Elizabeth Strout has a way of observing people and then writing about them that really appeals to me. She does not look at someone and see just the public face most people show. No way. Elizabeth Strout likes to find the little details, the subtleties and the intricacies that are usually under the surface. My Name Is Lucy Barton is a perfect example. She focuses on just two people and gives us an amazing story with just that. Here’s the story’s outline:
“Now, in My Name Is Lucy Barton, this extraordinary writer shows how a simple hospital visit becomes a portal to the most tender relationship of all—the one between mother and daughter.

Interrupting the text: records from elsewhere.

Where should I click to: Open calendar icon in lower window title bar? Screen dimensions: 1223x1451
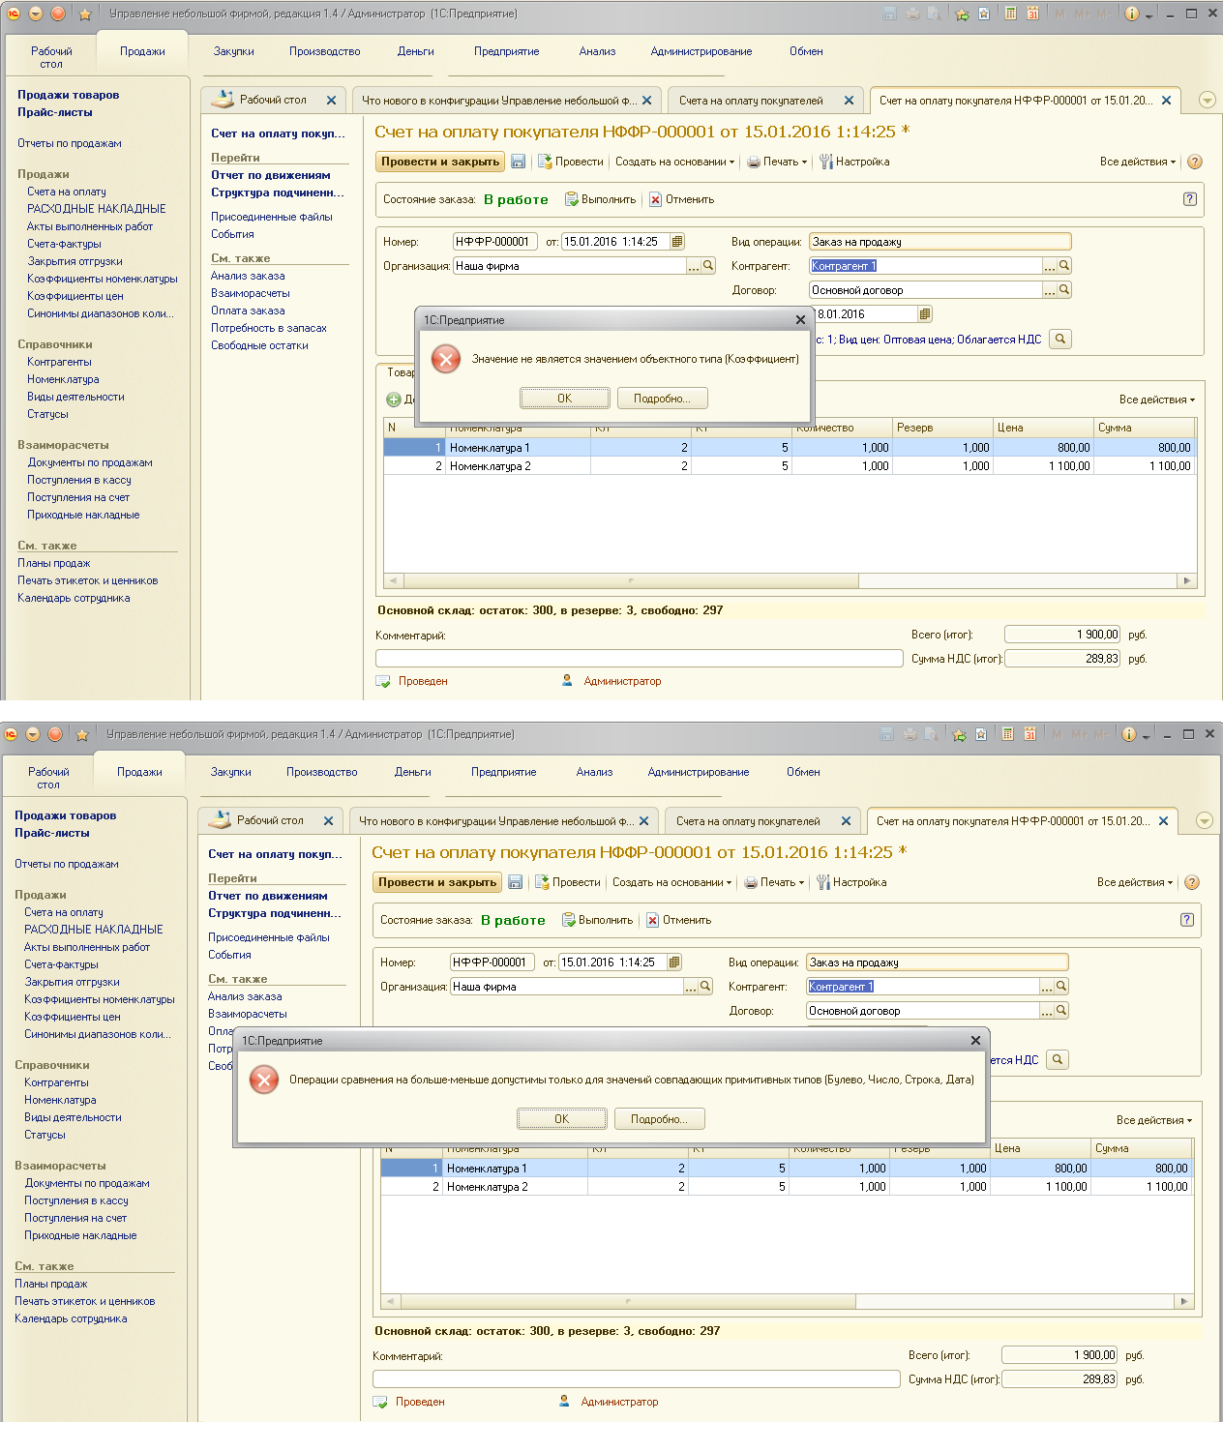point(1029,734)
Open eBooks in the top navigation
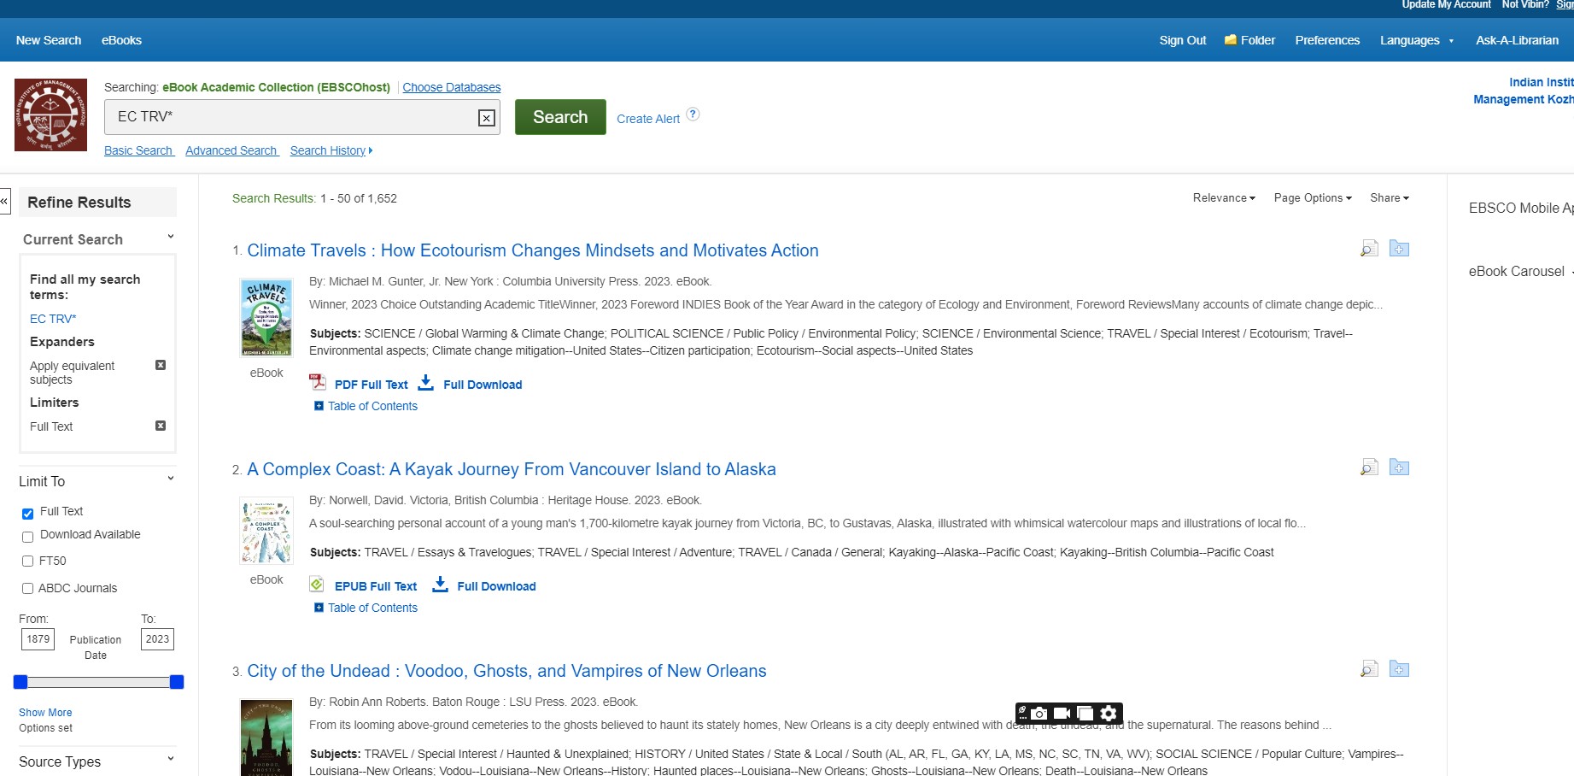The width and height of the screenshot is (1574, 776). point(121,40)
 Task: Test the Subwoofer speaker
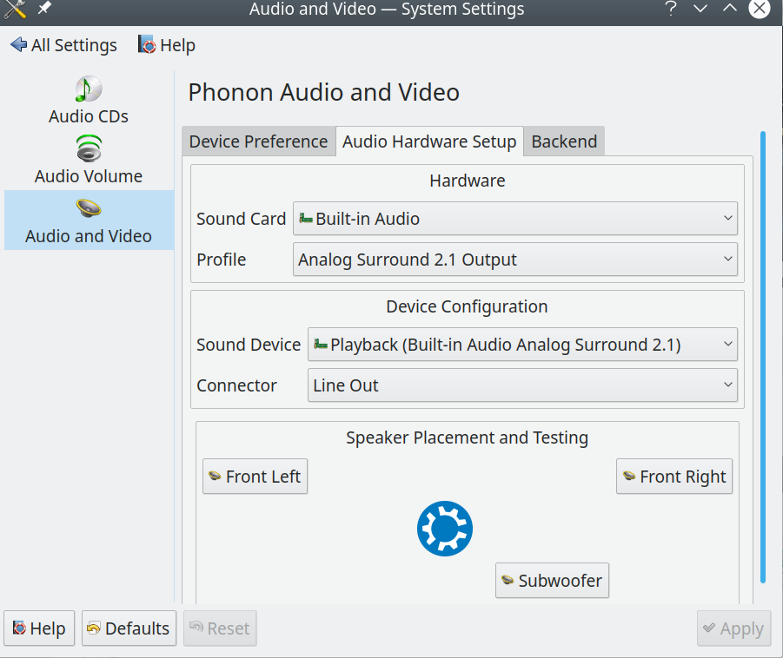pos(552,581)
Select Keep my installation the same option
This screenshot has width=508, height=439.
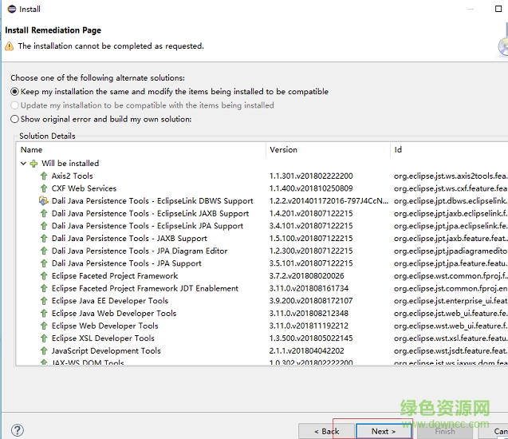(14, 92)
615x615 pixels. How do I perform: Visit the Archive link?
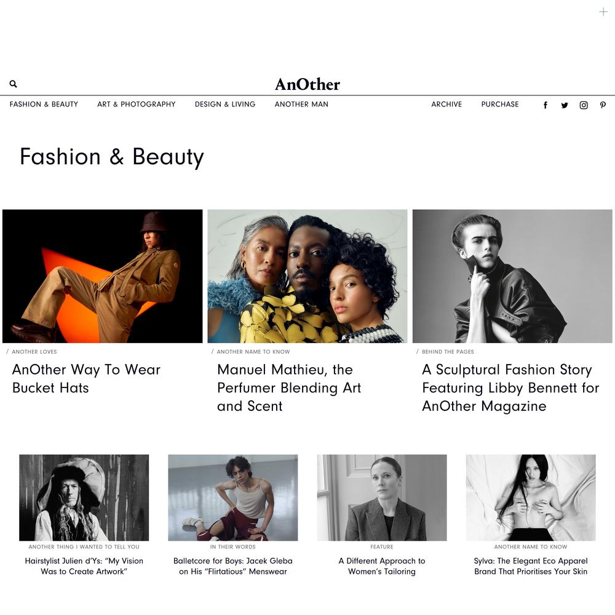click(x=446, y=105)
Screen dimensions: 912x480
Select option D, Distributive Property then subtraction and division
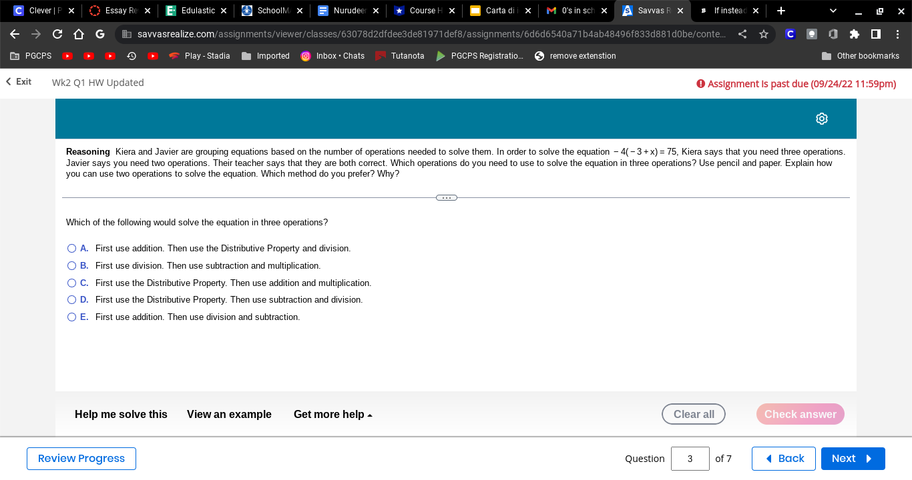click(71, 299)
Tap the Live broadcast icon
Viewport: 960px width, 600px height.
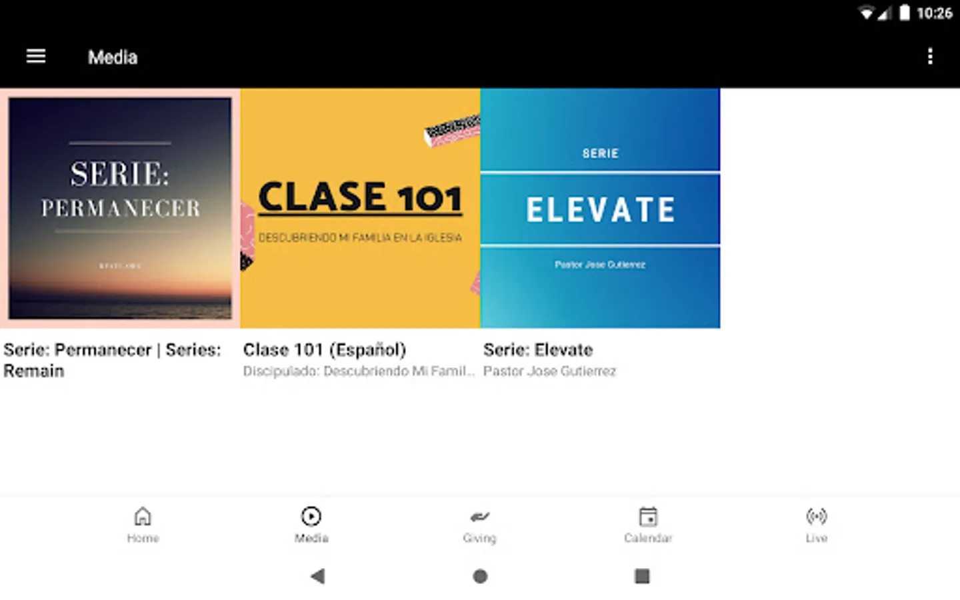tap(816, 517)
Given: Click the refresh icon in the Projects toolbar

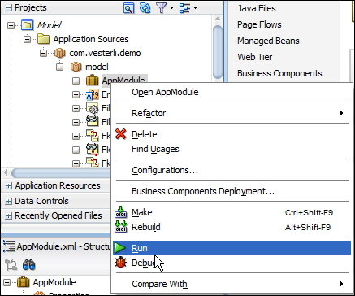Looking at the screenshot, I should point(145,8).
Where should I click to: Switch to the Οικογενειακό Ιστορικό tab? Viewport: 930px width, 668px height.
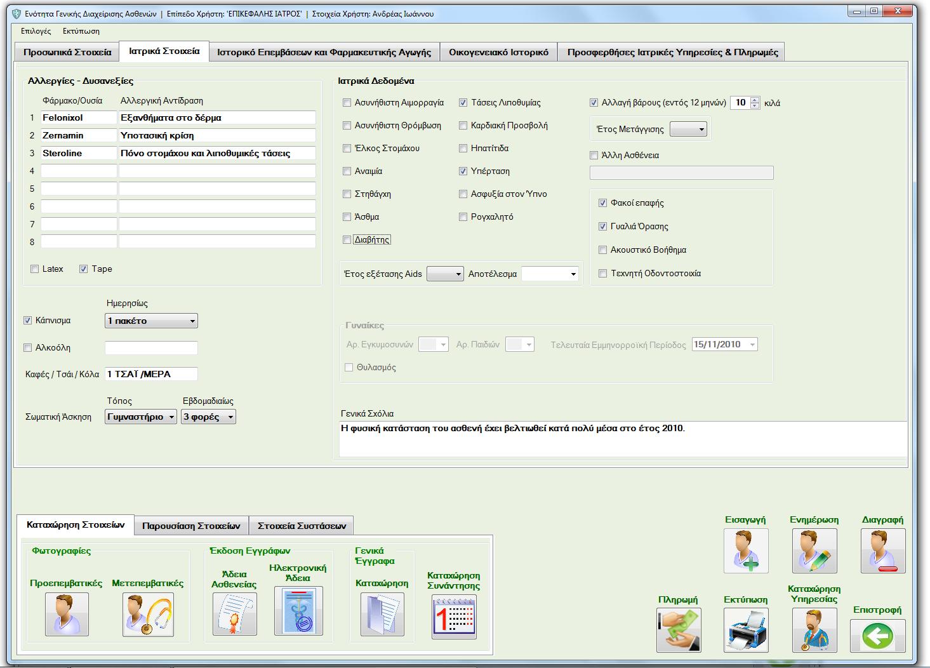[x=498, y=52]
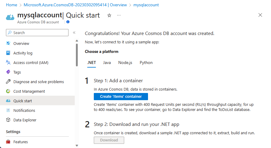Favorite the account with the star icon
The image size is (271, 148).
point(109,15)
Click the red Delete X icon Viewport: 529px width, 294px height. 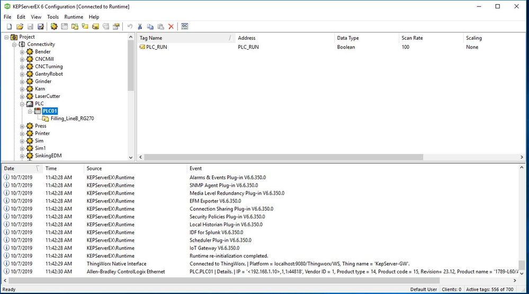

Lucy Barton is recovering slowly from what should have been a simple operation. Her mother, to whom she hasn’t spoken for many years, comes to see her. Gentle gossip about people from Lucy’s childhood in Amgash, Illinois, seems to reconnect them, but just below the surface lie the tension and longing that have informed every aspect of Lucy’s life: her escape from her troubled family, her desire to become a writer, her marriage, her love for her two daughters. Knitting this powerful narrative together is the brilliant storytelling voice of Lucy herself: keenly observant, deeply human, and truly unforgettable.” (from the publisher)
Elizabeth Strout, this extremely effective writer, pulled me in and immediately had me identifying with Lucy Barton. Here Lucy was, stuck in a hospital for weeks on end, missing her two little girls. No one was taking care of them like she could. Her husband, who hated hospitals, seldom visited. Lucy was becoming depressed. Finally, her husband sent for her estranged mother. It’s a good thing, because by the time her mother arrived, I was ready to go sit by Lucy Barton’s side myself. The poor thing.
The dialogue and interplay between Lucy and her mother was, for me, the heart of the novel. In just those conversations and Lucy’s inner dialogue I knew everything about Lucy’s background. My heart broke for her and I understood what motivated her.
I now consider Lucy Barton a friend. She does, finally, get out of the hospital, have a chance to raise her children and move on with her life. There are a few other people in the story such as Lucy’s wonderful doctor and her husband, but for me the heart of the story was wrapped up in that hospital visit with her mother.
I strongly recommend My Name Is Lucy Barton. It’s a fairly short novel (208 pages) and well worth reading just for the genius of Elizabeth Strout.